Data records |
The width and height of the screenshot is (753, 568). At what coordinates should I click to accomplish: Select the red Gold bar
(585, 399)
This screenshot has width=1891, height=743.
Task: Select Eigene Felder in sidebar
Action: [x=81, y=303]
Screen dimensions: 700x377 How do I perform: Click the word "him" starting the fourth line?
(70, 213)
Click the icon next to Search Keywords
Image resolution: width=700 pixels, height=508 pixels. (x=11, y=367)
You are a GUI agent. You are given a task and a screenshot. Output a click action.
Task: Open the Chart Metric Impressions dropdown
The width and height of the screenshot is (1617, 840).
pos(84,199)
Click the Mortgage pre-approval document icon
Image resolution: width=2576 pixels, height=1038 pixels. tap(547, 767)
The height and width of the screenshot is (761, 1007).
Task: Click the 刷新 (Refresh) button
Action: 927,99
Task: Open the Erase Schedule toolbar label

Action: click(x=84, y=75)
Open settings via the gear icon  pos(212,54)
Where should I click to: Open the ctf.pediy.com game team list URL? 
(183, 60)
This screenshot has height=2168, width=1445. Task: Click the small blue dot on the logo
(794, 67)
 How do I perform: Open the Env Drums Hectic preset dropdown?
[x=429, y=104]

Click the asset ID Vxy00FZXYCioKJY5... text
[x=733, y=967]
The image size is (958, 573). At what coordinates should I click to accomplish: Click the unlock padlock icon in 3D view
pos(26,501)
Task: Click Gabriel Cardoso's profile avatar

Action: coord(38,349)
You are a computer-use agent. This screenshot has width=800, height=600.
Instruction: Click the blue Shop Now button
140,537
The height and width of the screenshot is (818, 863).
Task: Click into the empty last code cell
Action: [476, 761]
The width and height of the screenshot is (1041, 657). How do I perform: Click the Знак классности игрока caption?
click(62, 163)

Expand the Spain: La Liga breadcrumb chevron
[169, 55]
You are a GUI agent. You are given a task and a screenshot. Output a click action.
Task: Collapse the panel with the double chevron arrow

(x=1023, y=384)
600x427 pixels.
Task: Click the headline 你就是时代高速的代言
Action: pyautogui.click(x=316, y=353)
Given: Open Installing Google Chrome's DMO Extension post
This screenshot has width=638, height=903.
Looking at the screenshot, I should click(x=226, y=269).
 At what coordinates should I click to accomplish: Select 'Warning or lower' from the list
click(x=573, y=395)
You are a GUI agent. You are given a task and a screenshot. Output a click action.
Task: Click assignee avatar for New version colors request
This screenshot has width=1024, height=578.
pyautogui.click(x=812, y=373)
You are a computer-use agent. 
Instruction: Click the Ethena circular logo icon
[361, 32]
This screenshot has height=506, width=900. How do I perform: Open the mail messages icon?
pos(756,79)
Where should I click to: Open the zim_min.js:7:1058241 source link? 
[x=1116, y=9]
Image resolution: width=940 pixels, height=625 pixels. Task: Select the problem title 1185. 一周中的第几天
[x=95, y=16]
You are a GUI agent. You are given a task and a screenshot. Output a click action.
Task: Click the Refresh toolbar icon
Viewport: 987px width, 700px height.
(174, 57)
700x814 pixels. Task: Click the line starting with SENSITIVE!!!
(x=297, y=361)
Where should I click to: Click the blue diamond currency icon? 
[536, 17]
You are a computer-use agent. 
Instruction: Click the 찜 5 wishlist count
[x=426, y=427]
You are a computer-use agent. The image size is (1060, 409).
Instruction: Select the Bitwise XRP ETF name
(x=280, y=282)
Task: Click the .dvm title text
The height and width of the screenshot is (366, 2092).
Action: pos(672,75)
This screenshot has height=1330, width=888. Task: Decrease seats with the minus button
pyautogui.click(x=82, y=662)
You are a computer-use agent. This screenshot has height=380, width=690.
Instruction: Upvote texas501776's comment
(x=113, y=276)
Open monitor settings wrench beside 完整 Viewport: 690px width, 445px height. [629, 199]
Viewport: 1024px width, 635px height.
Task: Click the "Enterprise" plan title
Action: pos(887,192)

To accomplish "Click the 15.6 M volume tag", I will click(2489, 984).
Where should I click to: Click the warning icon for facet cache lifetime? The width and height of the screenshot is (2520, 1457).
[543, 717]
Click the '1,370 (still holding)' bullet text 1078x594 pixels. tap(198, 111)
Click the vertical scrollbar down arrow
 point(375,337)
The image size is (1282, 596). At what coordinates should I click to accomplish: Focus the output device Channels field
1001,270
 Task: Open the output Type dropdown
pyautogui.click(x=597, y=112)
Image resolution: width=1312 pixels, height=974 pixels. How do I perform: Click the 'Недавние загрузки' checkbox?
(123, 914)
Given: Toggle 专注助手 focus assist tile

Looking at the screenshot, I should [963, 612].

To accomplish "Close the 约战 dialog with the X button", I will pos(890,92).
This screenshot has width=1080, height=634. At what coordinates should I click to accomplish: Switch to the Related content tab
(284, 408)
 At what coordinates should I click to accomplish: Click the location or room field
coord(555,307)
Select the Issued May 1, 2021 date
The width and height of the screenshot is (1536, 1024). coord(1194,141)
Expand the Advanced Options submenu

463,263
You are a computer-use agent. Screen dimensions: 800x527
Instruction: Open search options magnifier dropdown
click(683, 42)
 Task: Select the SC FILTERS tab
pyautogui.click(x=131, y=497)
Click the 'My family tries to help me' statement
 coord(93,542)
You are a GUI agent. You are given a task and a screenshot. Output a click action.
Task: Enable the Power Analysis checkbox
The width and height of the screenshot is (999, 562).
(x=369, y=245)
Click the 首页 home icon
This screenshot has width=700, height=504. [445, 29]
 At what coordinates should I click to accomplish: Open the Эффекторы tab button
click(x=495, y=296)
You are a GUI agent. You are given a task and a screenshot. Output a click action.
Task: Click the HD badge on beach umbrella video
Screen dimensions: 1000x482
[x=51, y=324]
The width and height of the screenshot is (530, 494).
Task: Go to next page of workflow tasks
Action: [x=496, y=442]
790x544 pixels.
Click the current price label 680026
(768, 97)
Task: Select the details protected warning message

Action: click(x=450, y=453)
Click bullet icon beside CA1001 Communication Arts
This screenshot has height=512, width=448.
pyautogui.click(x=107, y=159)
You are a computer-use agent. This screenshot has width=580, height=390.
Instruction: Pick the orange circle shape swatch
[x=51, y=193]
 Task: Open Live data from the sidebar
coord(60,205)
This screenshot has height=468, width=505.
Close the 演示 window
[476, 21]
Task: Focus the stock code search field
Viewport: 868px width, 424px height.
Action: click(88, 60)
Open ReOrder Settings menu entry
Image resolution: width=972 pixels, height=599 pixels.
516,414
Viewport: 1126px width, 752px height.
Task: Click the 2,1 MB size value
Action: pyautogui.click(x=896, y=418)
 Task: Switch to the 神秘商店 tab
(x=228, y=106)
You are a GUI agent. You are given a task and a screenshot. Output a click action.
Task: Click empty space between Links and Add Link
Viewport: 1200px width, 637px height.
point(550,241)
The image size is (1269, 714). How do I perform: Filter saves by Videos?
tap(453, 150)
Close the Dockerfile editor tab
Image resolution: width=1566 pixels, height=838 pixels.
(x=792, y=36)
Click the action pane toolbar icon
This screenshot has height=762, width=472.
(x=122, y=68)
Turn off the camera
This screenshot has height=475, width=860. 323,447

Your objective |
Once you have read the listing above, set it down again without alteration.

Written solution |
The width and height of the screenshot is (753, 568). At what coordinates should I click to accomplish: Select the red Gold bar
(585, 399)
This screenshot has width=1891, height=743.
Task: Select Eigene Felder in sidebar
Action: [x=81, y=303]
Screen dimensions: 700x377 How do I perform: Click the word "him" starting the fourth line?
(70, 213)
Click the icon next to Search Keywords
Image resolution: width=700 pixels, height=508 pixels. (x=11, y=367)
You are a GUI agent. You are given a task and a screenshot. Output a click action.
Task: Open the Chart Metric Impressions dropdown
The width and height of the screenshot is (1617, 840).
pos(84,199)
Click the Mortgage pre-approval document icon
Image resolution: width=2576 pixels, height=1038 pixels. tap(547, 767)
The height and width of the screenshot is (761, 1007).
Task: Click the 刷新 (Refresh) button
Action: 927,99
Task: Open the Erase Schedule toolbar label

Action: click(x=84, y=75)
Open settings via the gear icon  pos(212,54)
Where should I click to: Open the ctf.pediy.com game team list URL? 
(183, 60)
This screenshot has height=2168, width=1445. Task: Click the small blue dot on the logo
(794, 67)
 How do I perform: Open the Env Drums Hectic preset dropdown?
[x=429, y=104]

Click the asset ID Vxy00FZXYCioKJY5... text
[x=733, y=967]
The image size is (958, 573). At what coordinates should I click to accomplish: Click the unlock padlock icon in 3D view
pos(26,501)
Task: Click Gabriel Cardoso's profile avatar

Action: coord(38,349)
You are a computer-use agent. This screenshot has width=800, height=600.
Instruction: Click the blue Shop Now button
140,537
The height and width of the screenshot is (818, 863).
Task: Click into the empty last code cell
Action: [476, 761]
The width and height of the screenshot is (1041, 657). How do I perform: Click the Знак классности игрока caption?
click(62, 163)

Expand the Spain: La Liga breadcrumb chevron
[169, 55]
You are a GUI agent. You are given a task and a screenshot. Output a click action.
Task: Collapse the panel with the double chevron arrow

(x=1023, y=384)
600x427 pixels.
Task: Click the headline 你就是时代高速的代言
Action: pyautogui.click(x=316, y=353)
Given: Open Installing Google Chrome's DMO Extension post
This screenshot has width=638, height=903.
Looking at the screenshot, I should click(x=226, y=269).
 At what coordinates should I click to accomplish: Select 'Warning or lower' from the list
click(x=573, y=395)
You are a GUI agent. You are given a task and a screenshot. Output a click action.
Task: Click assignee avatar for New version colors request
This screenshot has width=1024, height=578.
pyautogui.click(x=812, y=373)
You are a computer-use agent. 
Instruction: Click the Ethena circular logo icon
[361, 32]
This screenshot has height=506, width=900. How do I perform: Open the mail messages icon?
pos(756,79)
Where should I click to: Open the zim_min.js:7:1058241 source link? 
[x=1116, y=9]
Image resolution: width=940 pixels, height=625 pixels. Task: Select the problem title 1185. 一周中的第几天
[x=95, y=16]
You are a GUI agent. You are given a task and a screenshot. Output a click action.
Task: Click the Refresh toolbar icon
Viewport: 987px width, 700px height.
(174, 57)
700x814 pixels. Task: Click the line starting with SENSITIVE!!!
(x=297, y=361)
Where should I click to: Click the blue diamond currency icon? 
[536, 17]
You are a computer-use agent. 
Instruction: Click the 찜 5 wishlist count
[x=426, y=427]
You are a computer-use agent. The image size is (1060, 409).
Instruction: Select the Bitwise XRP ETF name
(x=280, y=282)
Task: Click the .dvm title text
The height and width of the screenshot is (366, 2092).
Action: pos(672,75)
This screenshot has height=1330, width=888. Task: Decrease seats with the minus button
pyautogui.click(x=82, y=662)
You are a computer-use agent. This screenshot has height=380, width=690.
Instruction: Upvote texas501776's comment
(x=113, y=276)
Open monitor settings wrench beside 完整 Viewport: 690px width, 445px height. [629, 199]
Viewport: 1024px width, 635px height.
Task: Click the "Enterprise" plan title
Action: pos(887,192)

To accomplish "Click the 15.6 M volume tag", I will click(2489, 984).
Where should I click to: Click the warning icon for facet cache lifetime? The width and height of the screenshot is (2520, 1457).
[543, 717]
Click the '1,370 (still holding)' bullet text 1078x594 pixels. tap(198, 111)
Click the vertical scrollbar down arrow
 point(375,337)
The image size is (1282, 596). At what coordinates should I click to accomplish: Focus the output device Channels field
1001,270
 Task: Open the output Type dropdown
pyautogui.click(x=597, y=112)
Image resolution: width=1312 pixels, height=974 pixels. How do I perform: Click the 'Недавние загрузки' checkbox?
(123, 914)
Given: Toggle 专注助手 focus assist tile

Looking at the screenshot, I should [963, 612].

To accomplish "Close the 约战 dialog with the X button", I will pos(890,92).
This screenshot has width=1080, height=634. At what coordinates should I click to accomplish: Switch to the Related content tab
(284, 408)
 At what coordinates should I click to accomplish: Click the location or room field
coord(555,307)
Select the Issued May 1, 2021 date
The width and height of the screenshot is (1536, 1024). coord(1194,141)
Expand the Advanced Options submenu

463,263
You are a computer-use agent. Screen dimensions: 800x527
Instruction: Open search options magnifier dropdown
click(683, 42)
 Task: Select the SC FILTERS tab
pyautogui.click(x=131, y=497)
Click the 'My family tries to help me' statement
 coord(93,542)
You are a GUI agent. You are given a task and a screenshot. Output a click action.
Task: Enable the Power Analysis checkbox
The width and height of the screenshot is (999, 562).
(x=369, y=245)
Click the 首页 home icon
This screenshot has width=700, height=504. [445, 29]
 At what coordinates should I click to accomplish: Open the Эффекторы tab button
click(x=495, y=296)
You are a GUI agent. You are given a task and a screenshot. Output a click action.
Task: Click the HD badge on beach umbrella video
Screen dimensions: 1000x482
[x=51, y=324]
The width and height of the screenshot is (530, 494).
Task: Go to next page of workflow tasks
Action: [x=496, y=442]
790x544 pixels.
Click the current price label 680026
(768, 97)
Task: Select the details protected warning message

Action: click(x=450, y=453)
Click bullet icon beside CA1001 Communication Arts
This screenshot has height=512, width=448.
pyautogui.click(x=107, y=159)
You are a computer-use agent. This screenshot has width=580, height=390.
Instruction: Pick the orange circle shape swatch
[x=51, y=193]
 Task: Open Live data from the sidebar
coord(60,205)
This screenshot has height=468, width=505.
Close the 演示 window
[476, 21]
Task: Focus the stock code search field
Viewport: 868px width, 424px height.
Action: click(88, 60)
Open ReOrder Settings menu entry
Image resolution: width=972 pixels, height=599 pixels.
516,414
Viewport: 1126px width, 752px height.
Task: Click the 2,1 MB size value
Action: pyautogui.click(x=896, y=418)
 Task: Switch to the 神秘商店 tab
(x=228, y=106)
You are a GUI agent. You are given a task and a screenshot. Output a click action.
Task: Click empty space between Links and Add Link
Viewport: 1200px width, 637px height.
point(550,241)
The image size is (1269, 714). How do I perform: Filter saves by Videos?
tap(453, 150)
Close the Dockerfile editor tab
Image resolution: width=1566 pixels, height=838 pixels.
(x=792, y=36)
Click the action pane toolbar icon
This screenshot has height=762, width=472.
(x=122, y=68)
Turn off the camera
This screenshot has height=475, width=860. 323,447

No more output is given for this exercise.